Text excerpt:
Michael Petkov, Programme Officer for Transparency International’s Pharmaceuticals & Healthcare Programme, contributes the following guest post:
It will come as no surprise to readers of this blog that the pharmaceutical sector has extensive corruption risks: the sector is extremely complex, with multiple actors, high-value products, large-volume contracts, and a high degree of information asymmetry. But despite these well-known risk factors many actors in the pharma sector are failing to produce and enforce adequate anticorruption policies. Key decision-makers in the pharma sector frequently do not perceive corruption as an important issue and often do not display a genuine commitment to anticorruption efforts.
A recent paper published by Transparency International and the Leslie Dan Faculty of Pharmacy at the University of Toronto identifies several overarching challenges that are hampering efforts to minimize corruption in the pharma sector, and posits key areas for action including the importance of harnessing technology to minimize corruption vulnerabilities and of increasing the monitoring, enforcement, and sanctions of actors. Because of the complexity of the sector, collaboration is essential to making progress on all of these fronts. After all, a key difficulty for tackling corruption in the pharmaceutical sector is the fact that the medicine chain stretches across national borders. It is encouraging that governments came together at the London Anti-Corruption Summit and recognized the need for national institutions to share relevant information with their peers in other countries. Similarly, multi-stakeholder initiatives such as the European Healthcare Fraud and Corruption Network are excellent opportunities for all types of actors to come together, share information, and collaborate with others to take action.
There are two other ways in which greater collaboration is critical for making progress on the fight against corruption in the pharma sector:
- Firstly, sharing information about the ways that new technologies can aid the fight against corruption in the pharma sector will facilitate the faster spread of the most innovative and effective technological solutions. After all, many governments and other institutions have already used a range of technological measures to discover and prevent corruption in both the pharmaceutical and healthcare sectors. For example, the Turkish Medicines and Medical Devices Agency (TITCK) has created a pharmaceutical track-and-trace system to secure the supply chain and prevent the use of falsified medicines, while the Maternity Hospital Sant’Anna, Turin, is tracking both the duration of patient stays in the hospital and operating room use to identify corruption and inefficiencies, which are often difficult to separate. These examples highlight the fact that at every stage of the medical chain there are current, in-use examples of technology being used to mitigate corruption. But actors must effectively communicate and share this knowledge and expertise with their peers, otherwise other actors may be tempted to create something new, without utilizing an existing solution.

Input data:
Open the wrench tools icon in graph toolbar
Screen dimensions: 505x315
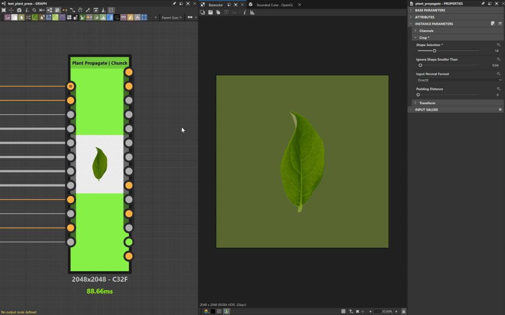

Exercise tasks:
1 – Summarize the guest post on corruption in the pharmaceutical sector in two sentences.
2 – Carry the guest post on pharmaceutical-sector corruption forward from its last sentence.
The lines have nothing to do with the guest post on corruption in the pharmaceutical sector.

Responses by item number:
1 – The pharmaceutical sector carries extensive corruption risks, yet many of its actors fail to produce and enforce adequate anticorruption policies, and a paper by Transparency International and the University of Toronto's Leslie Dan Faculty of Pharmacy identifies challenges and key areas for action, such as harnessing technology and increasing monitoring, enforcement, and sanctions. Because the sector is complex and the medicine chain crosses national borders, collaboration is essential, including sharing knowledge about technological measures already in use, such as Turkey's pharmaceutical track-and-trace system and the Turin maternity hospital's tracking of patient stays and operating room use.

2 –
- Secondly, multiple actors and institutions must work together in regard to the critical subject of whistleblower empowerment and protection. Whistleblowing is particularly important in the pharma sector because of the high degree of information asymmetry throughout the sector, as well as the life-and-death consequences of many corrupt acts. All actors need to play their role in encouraging and empowering whistleblowers. National governments must establish legislation that provides robust protection to all employees; international organizations can establish legislation that supports national governments; employers, whether public or private, must provide accessible reporting channels and prevent retaliation against employees; and civil society must act as watchdogs to ensure commitments to encourage and protect whistleblowers are genuine from all actors.
Ultimately, corruption in the pharmaceutical sector wastes public resources and puts patient health at risk. All actors in and around the sector have a duty to minimize corruption and improve health outcomes. Collaboration, to drive genuine commitment, share technological expertise, and empower whistleblowers, is key.